It was in his native India where Chef Datta first discovered his natural flair for cooking and where his talents as a chef were first recognised. His career began as a young man in Delhi, where he became well versed in Indian culinary traditions at the PUSA Institute of Hotel Management.
His culinary journey continued as he honed his expertise at India’s prestigious Taj Palace Hotel. It was whilst here that he first received training in the more classical European kitchen methods and where he first began to develop his own unique Indo-European cooking style.
His restaurant and chef experience was further enhanced when he moved to study at the International College of Hotel Management in Switzerland. In Geneva, he worked for a time at the Metropolitan hotel. He then moved back to India, to the historic City of Jaipur, in Rajasthan to take up the Head Chef position at the Hotel Mansingh, followed by a stint as Executive Chef at the Hotel Maharani Palace.
Following a successful spell in Dubai from 1996 – 1998, Chef Yogesh arrived in London to take up a challenging position as Head Chef at Tabla restaurant in Canary Wharf, London. He was tasked with “turning round” this once popular restaurant. This he did and it was whilst there that his style of cooking became influential in its own right and was brought to the attention of successful local business man and regular customer Charles Hill. During 2000 the pair teamed up to open their own restaurant, Charles having recently acquired a suitable property in Chelsea. At the time the building was being used as a french style brasserie but had fallen out of favour with customers. The pair’s confidence of creating a success was helped by the history that the building had housed restaurants since 1953.
2002 saw the opening of The Painted Heron in Cheyne Walk and in 2012 it celebrated 10 years as one of London’s finest Indian restaurant with numerous accolades being bestowed including AA rosettes, best restaurant and best chef awards.
FT asked Chef Datta: What he felt about accolades and in particular his thoughts on Michelin Stars,
CD: Every chef and restaurant owner wants to know that they are serving customers to a high standard and that the customer is happy. The Painted Heron has always had great feed back and whilst we are listed in the Michelin guide a star is probably not something we could achieve, we’re not setup for that. Over the past 14 years since The Painted Heron opened, online and social media have played an increasing part in the types of feed back restaurants like ours receive. In the most part it has been very positive, however, talking directly with customers is still the best way to understand how they feel about the experience they have just enjoyed.
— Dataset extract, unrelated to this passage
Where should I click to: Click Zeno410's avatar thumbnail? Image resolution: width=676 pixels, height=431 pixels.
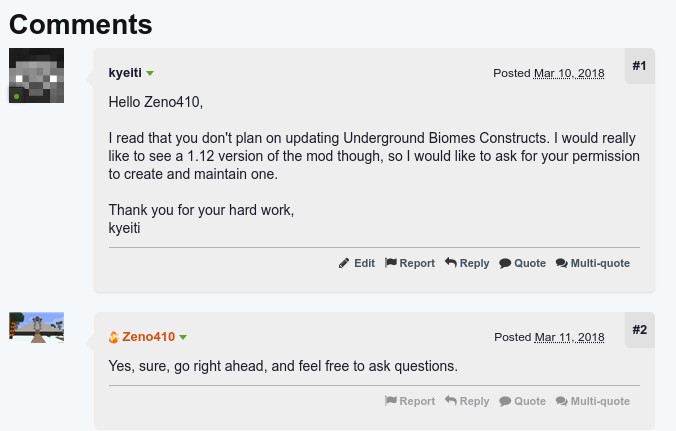37,327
FT: You have lived and worked in some interesting cities around the world, why have you settled in London.
CD: London is just an amazing place to work as a chef and I have been lucky enough to be able to work with and influence many up and coming young chefs. Some of these have gone on to achieve great things here in the UK or even back in India taking what they have learnt back with them and changing local perceptions of dishes. Others have stayed with us here and are now in their 10th year cooking in London. Our Head Chef is someone I have known and worked with for nearly twenty years.
FT: When The Painted Heron first opened, the menu changed almost every day and the relationships with local suppliers was crucial. How has that changed?
CD: When we first opened, The Painted Heron was considered ground breaking and we were as far as Indian cuisine was concerned, with our daily changing menus and the freshness of the meat and fish we used. The menu development has now settled down and we are more influenced by seasonal focused changes now. However, the great relationships built with local butchers and fishmongers has continued and this helps us source incredible ingredients when they are at their best.
FT: You have talked about getting the best ingredients and the freshness of produce used in your menus, is there any foods that you won’t eat.
CD: Not really I will try most things and I think that is to do with the chef in me. However I’m really not keen on raw meat or fish. I much prefer eating well cooked and properly seasoned foods, adding the correct spice to enhance flavours. How food is cooked is very important to our style here at The Painted Heron. We have recently invested in a Josper Grill to add another level of flavour to the meat and fish we cook and also it allows us to create a “tandoor” feel to a wider variety of different ingredients that would be difficult in the traditional clay oven. New dishes are being introduced to the menu over the coming weeks including a Black Cod dish.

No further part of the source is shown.